Quelques centaines d'opposants à la réforme de l'accès à l'université, voulue par le président français Emmanuel Macron, ont empêché vendredi la tenue d'examens par les étudiants de Nanterre - faculté proche de Paris d'où était parti le mouvement de Mai 1968 -, suscitant la colère du gouvernement.
L'université de Nanterre a annoncé le report des examens partiels qui avaient déjà été délocalisés en banlieue après le blocage, depuis de nombreuses semaines, de ce haut lieu de l'opposition à la réforme de l'enseignement supérieur et qui avait vu naître le mouvement de Mai 68.
Elle a "condamné" l'action de quelques centaines de manifestants qui bloquaient les grilles de la "Maison des examens". Les forces de l'ordre ont tiré des gaz lacrymogènes pour tenter de les disperser.
"Ça nous révolte. Je comprends leur manifestation, leurs revendications, mais bloquer la Maison des examens, des étudiants...", s'emportait Sabrina, étudiante en première année de Droit. "Je suis dégoûtée", lançait Andrea, étudiante en 2e année de Droit. "J'aimerais bien réserver mes vacances, trouver un boulot mais c'est pas possible car on n'a pas les dates".

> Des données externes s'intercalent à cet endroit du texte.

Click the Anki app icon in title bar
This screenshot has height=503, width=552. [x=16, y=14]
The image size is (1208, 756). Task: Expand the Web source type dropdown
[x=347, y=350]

Assis sur les trottoirs alentours, de nombreux étudiants affichaient un air désabusé. "On veut juste passer nos partiels", expliquait Cécile, étudiante en Droit.
Les bloqueurs ont en revanche salué le report. "C'est une victoire et une preuve que la mobilisation peut payer", a dit à l'AFP l'un d'entre eux, Adrien, étudiant en Droit social à Nanterre.

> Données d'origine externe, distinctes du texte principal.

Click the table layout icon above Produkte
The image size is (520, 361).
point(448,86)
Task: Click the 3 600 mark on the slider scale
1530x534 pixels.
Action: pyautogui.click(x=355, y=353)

Désormais "un nouveau scénario" se dessine pour les étudiants, avec "des formules alternatives d'examens à distance, en temps limité, en ligne, sécurisés", a indiqué le président de l'Université de Nanterre, Jean-François Balaudé, sur la chaîne d'information continue BFMTV. "Examen il y aura", a-t-il assuré.
Avant même l'annonce du report, le gouvernement avait vivement dénoncé l'action des bloqueurs. Sur Twitter, la ministre de l'Enseignement supérieur Frédérique Vidal a jugé le blocage "inadmissible". "Opposer la liberté de manifester à la liberté d'étudier n'est pas tolérable dans un État de droit", a tweeté le ministre de l'Intérieur Gérard Collomb.
Et Christophe Castaner, délégué général de La République en marche, parti d'Emmanuel Macron, a jugé "inacceptable de voir une minorité bloquer une majorité désirant étudier".
Nanterre fait partie des deux dernières universités françaises, sur 73, encore entièrement bloquées par les opposants à la réforme de l'accès à l'université, accusée d'instaurer un forme de sélection. Les autres universités "occupées" ont été débloquées récemment par les forces de l'ordre.